Brief. Reproduce the lines of the data that run from the line containing "This screenshot has height=702, width=980." through the line containing "Action: pos(648,90)", with both of those lines included. Omit the pictures from your reproduction.

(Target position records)

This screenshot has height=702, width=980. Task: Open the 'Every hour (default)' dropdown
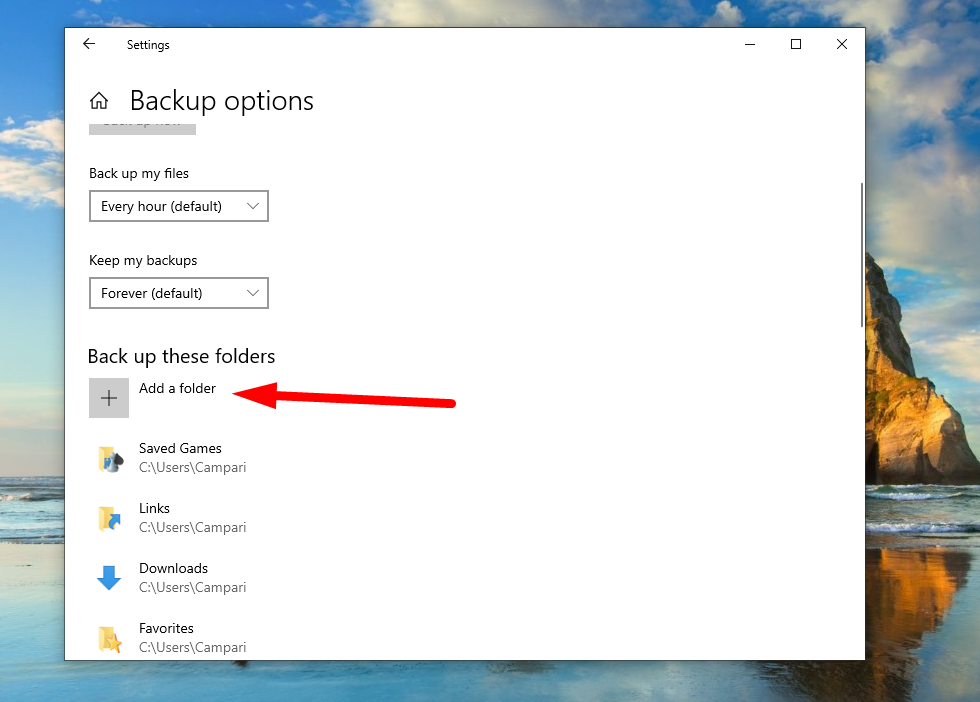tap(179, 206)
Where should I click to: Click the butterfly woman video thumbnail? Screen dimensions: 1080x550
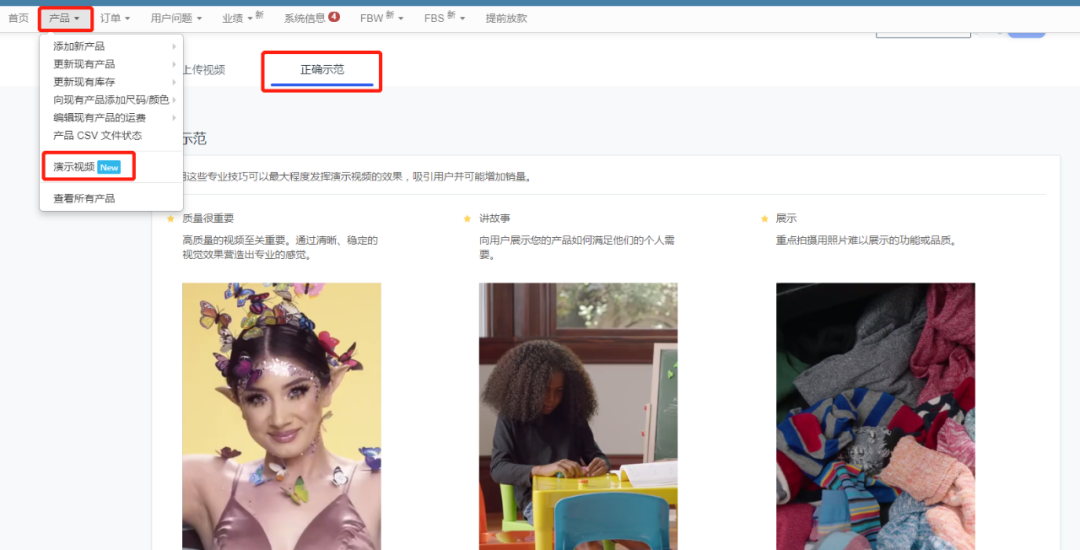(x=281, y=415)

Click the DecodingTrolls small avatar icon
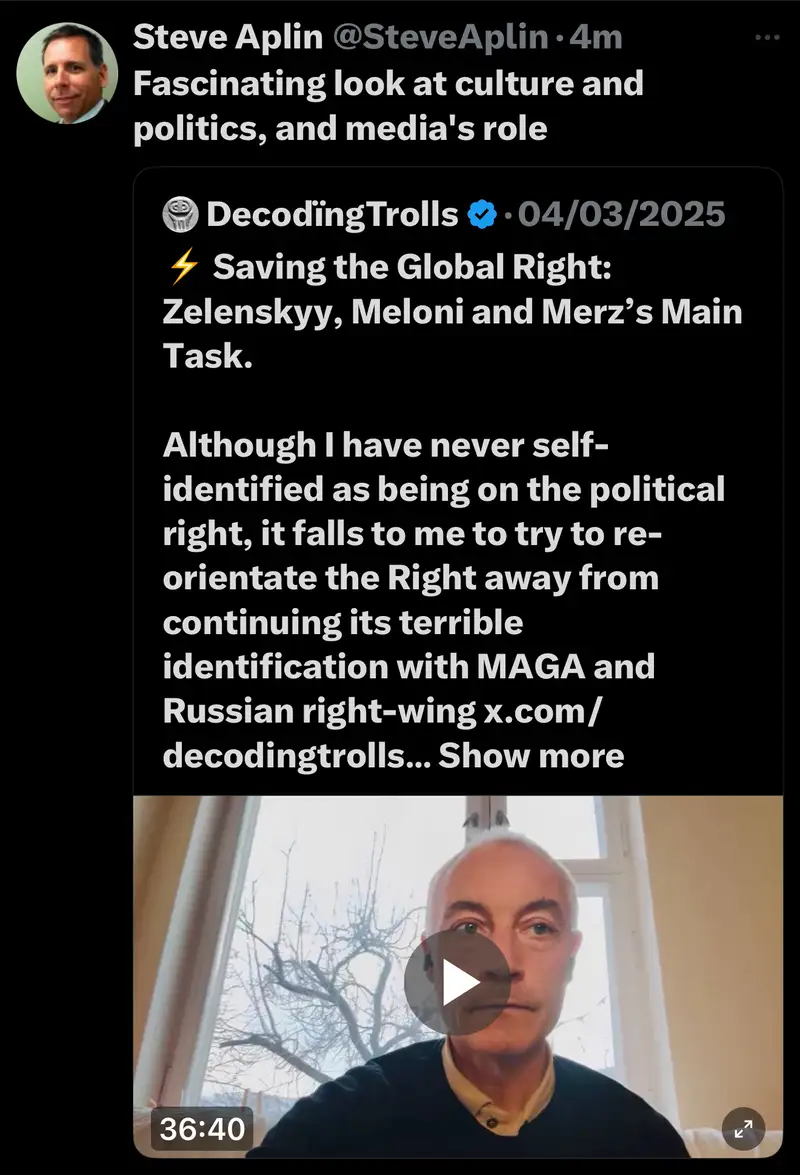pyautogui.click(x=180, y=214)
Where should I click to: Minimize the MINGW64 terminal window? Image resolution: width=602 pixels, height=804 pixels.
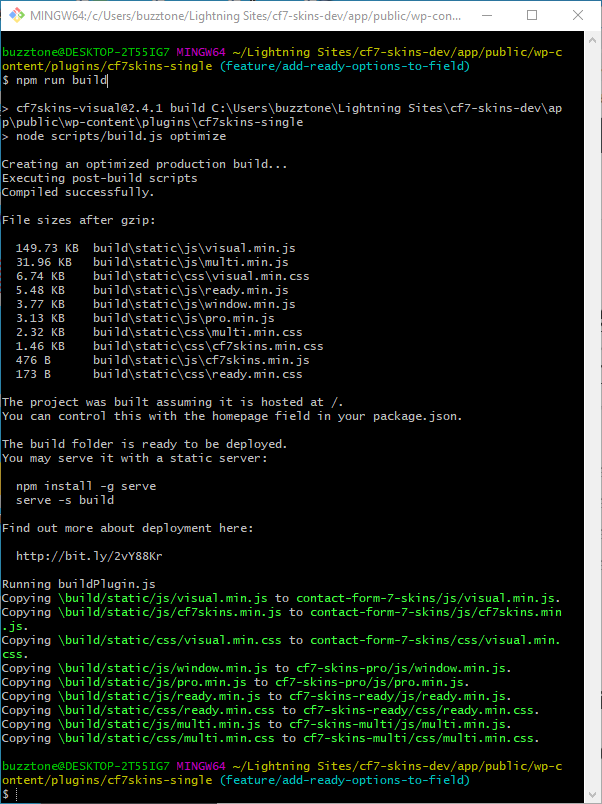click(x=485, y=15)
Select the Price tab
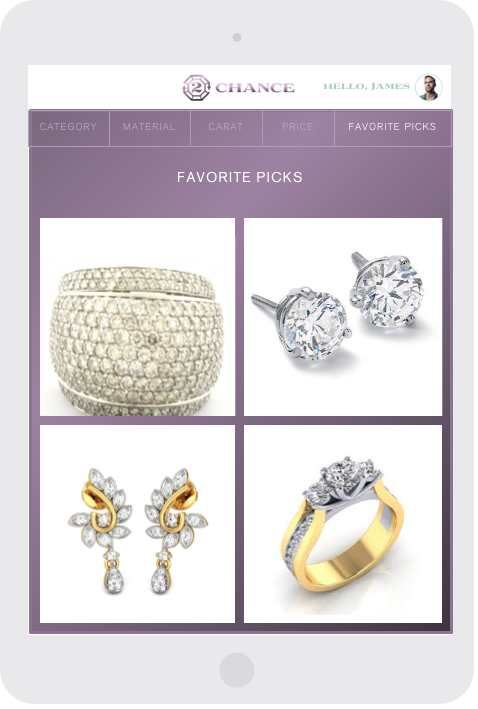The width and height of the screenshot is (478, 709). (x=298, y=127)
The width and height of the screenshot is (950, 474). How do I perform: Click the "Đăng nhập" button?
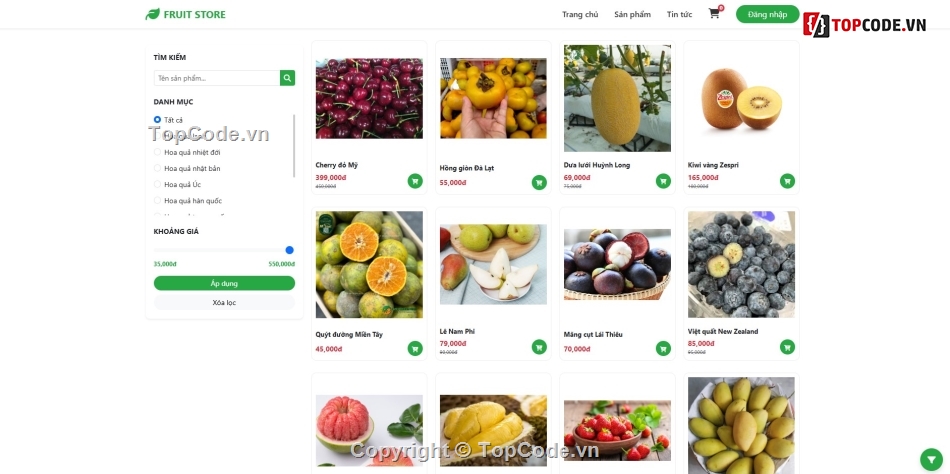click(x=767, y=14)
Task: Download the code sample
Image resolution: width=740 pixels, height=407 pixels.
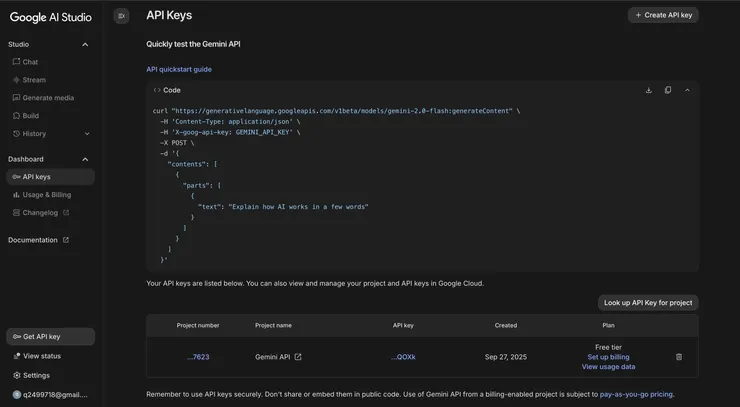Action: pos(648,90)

--

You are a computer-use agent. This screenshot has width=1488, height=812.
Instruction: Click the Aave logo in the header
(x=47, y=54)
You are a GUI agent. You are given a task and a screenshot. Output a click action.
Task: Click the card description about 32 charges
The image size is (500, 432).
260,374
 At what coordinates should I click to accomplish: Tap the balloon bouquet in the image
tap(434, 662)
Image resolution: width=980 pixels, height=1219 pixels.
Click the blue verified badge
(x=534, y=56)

Written response.
This screenshot has height=702, width=980. Task: Open the 'Every hour (default)' dropdown
tap(179, 206)
Where should I click to: Click the butterfly woman video thumbnail? Screen dimensions: 1080x550
(x=281, y=415)

Click the DecodingTrolls small avatar icon
pyautogui.click(x=180, y=214)
Where should I click to: Minimize the MINGW64 terminal window? Image resolution: width=602 pixels, height=804 pixels.
click(x=485, y=15)
Select the Price tab
The width and height of the screenshot is (478, 709). (x=298, y=127)
The width and height of the screenshot is (950, 474). How do I perform: Click the "Đăng nhập" button?
click(x=767, y=14)
Task: Download the code sample
Image resolution: width=740 pixels, height=407 pixels.
Action: pos(648,90)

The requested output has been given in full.